We had a plan, we had an exit strategy. Then I got laid off. No warning. A measly $200 as severance. Now we have not enough for rent and we have to vacate. Luckily we have a place to go. It was tough. We didn’t know where the $ was going to come from. But everything got taken care of. We got settled in. Some new work started. Then the best news we’d ever received happened!...Stef was pregnant!
And the day after that I got laid off again and told to vacate the premises within a week. I filed for unemployment. Our great State Programs awarded my a grand total of $0 in unemployment benefits because I'm too old/too young caucasian and male.
AND THAT WAS JUST THE FIRST YEAR...
Some friends took us in. I started job hunting. Things were looking up. I had some leads and some interviews. $ materialized out of nowhere. Then one day, in the middle of the afternoon, Stef started bleeding, bleeding a lot. We go to the ER. They tell us she’s losing the baby. Worst day of my life so far.
We don’t lose the baby. Miracle time! I start a new job.
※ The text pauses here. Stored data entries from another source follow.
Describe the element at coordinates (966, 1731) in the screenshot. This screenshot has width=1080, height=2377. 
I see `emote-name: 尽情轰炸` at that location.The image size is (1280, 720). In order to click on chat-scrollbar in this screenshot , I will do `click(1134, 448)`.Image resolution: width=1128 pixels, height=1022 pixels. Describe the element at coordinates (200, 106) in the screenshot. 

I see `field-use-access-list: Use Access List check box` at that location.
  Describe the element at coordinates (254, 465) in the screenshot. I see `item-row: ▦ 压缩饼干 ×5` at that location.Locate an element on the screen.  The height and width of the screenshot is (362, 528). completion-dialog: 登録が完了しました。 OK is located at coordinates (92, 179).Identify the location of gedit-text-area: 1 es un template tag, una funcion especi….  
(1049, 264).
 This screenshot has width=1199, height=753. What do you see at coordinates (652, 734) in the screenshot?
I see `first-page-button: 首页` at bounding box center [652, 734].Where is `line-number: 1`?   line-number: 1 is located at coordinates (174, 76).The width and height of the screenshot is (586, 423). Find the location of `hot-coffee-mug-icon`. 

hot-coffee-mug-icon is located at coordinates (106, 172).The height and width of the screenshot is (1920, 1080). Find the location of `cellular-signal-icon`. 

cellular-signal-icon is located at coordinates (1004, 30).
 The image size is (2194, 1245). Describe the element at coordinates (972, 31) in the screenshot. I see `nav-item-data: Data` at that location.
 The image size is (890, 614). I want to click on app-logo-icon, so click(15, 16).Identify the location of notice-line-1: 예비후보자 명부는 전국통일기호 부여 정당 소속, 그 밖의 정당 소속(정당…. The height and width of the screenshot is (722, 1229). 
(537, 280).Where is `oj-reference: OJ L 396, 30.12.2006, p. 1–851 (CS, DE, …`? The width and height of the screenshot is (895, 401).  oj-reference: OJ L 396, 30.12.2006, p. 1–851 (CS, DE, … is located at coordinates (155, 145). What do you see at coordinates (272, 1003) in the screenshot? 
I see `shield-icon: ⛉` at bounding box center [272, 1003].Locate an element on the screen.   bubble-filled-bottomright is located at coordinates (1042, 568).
I get a promotion. I get another promotion. I get promotion number three and a company car. We have enough money to get back into our own place. We move.
Day one in our new place, Stef is cooking dinner and I thought she peed her pants, but the water keeps coming. This isn’t normal. This isn’t supposed to happen. She’s only 20weeks. We were preparing for this only…5 months down the road. We go to the ER. They tell us there’s nothing they can do. At this point it’s a coin toss. Worst day of my life. Period.
I start a new job. We’ve made it to 23 weeks. They said if we made it this far, then our little girl has the best chance of making it. I know she’s going to. It’s the strangest thing. I know my daughter already. Tough like her mom. Stubborn like her dad.
We know Olive will spend some time in the NICU. She's there for 149 days. 1 day shy of five months. She comes home on oxygen support and a feeding tube. She spends 10 hours a day hooked up to a feeding pump. Every sign of a cold, or bug is news for alarm because her immune system is underdeveloped. She made it.
We made it.
The mancub that stood at the altar over a three years ago is not the person I see in the mirror right now. And that’s ok. Like I said, if I would’ve told him what was going to happen, he would’ve ran away scared. But I’ve made it. It hasn’t been easy, yet it has been easy. The peace which has followed our little family in the midst of less than ideal circumstances is nothing short of supernatural. Surely the Lord prepares for us a feast in the midst of our enemies. The war is over.When you stand upon that altar and present yourselves as living sacrifices to God and to one another, there really is no turning back. You have entered the threshold to a brand new reality, a new world entirely. And that’s ok.